• [Problem statement]
Work through the data below and give the number of lines holding the word "dimensions", without any other text.

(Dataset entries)
····················

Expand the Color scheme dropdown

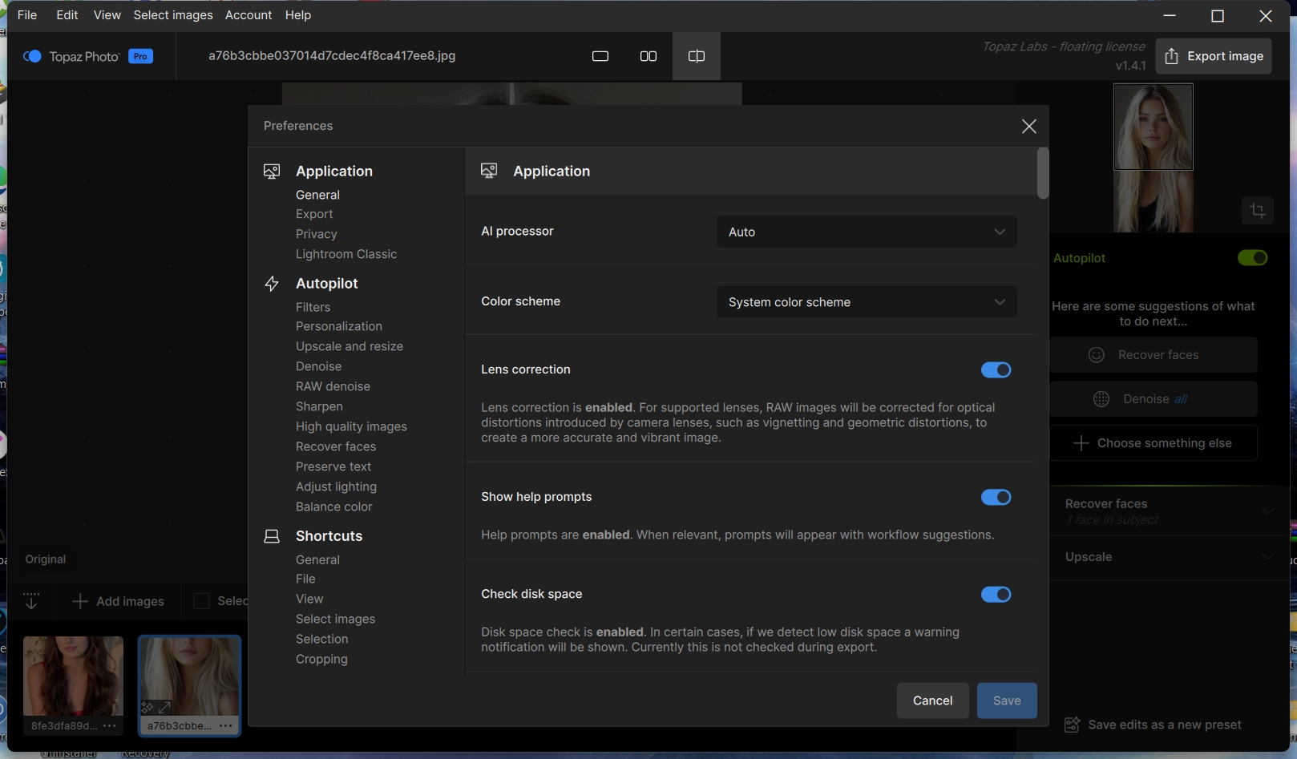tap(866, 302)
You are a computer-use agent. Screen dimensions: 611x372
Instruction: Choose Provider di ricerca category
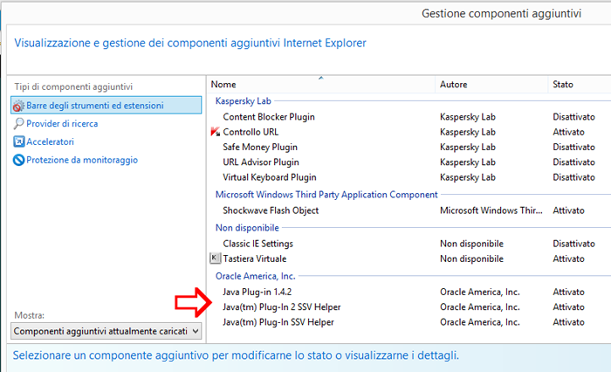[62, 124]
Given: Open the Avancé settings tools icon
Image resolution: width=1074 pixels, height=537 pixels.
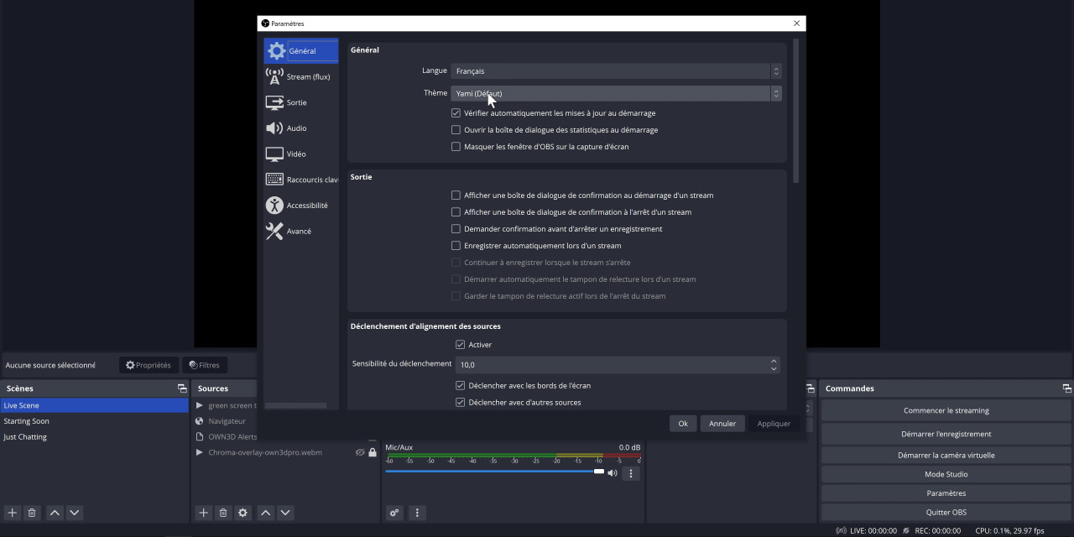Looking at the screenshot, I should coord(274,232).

····················

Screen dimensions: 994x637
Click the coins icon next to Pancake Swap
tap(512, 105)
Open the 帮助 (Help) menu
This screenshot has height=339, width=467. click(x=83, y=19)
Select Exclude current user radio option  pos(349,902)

····················

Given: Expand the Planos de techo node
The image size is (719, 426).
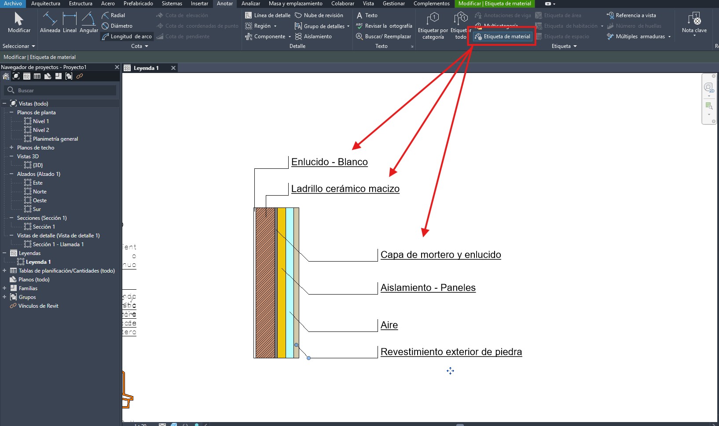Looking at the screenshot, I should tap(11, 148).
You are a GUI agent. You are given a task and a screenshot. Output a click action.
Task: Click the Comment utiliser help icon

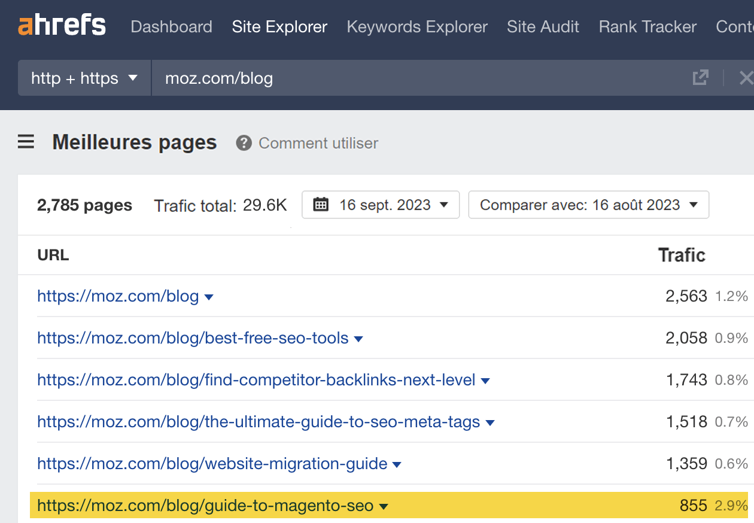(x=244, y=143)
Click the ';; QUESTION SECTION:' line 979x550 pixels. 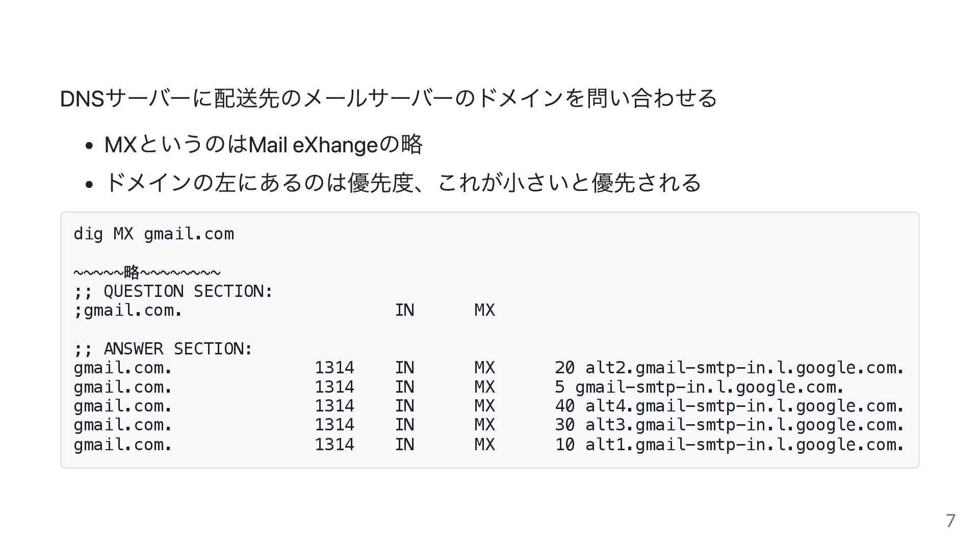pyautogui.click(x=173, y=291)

····················

• [Result of the task]
2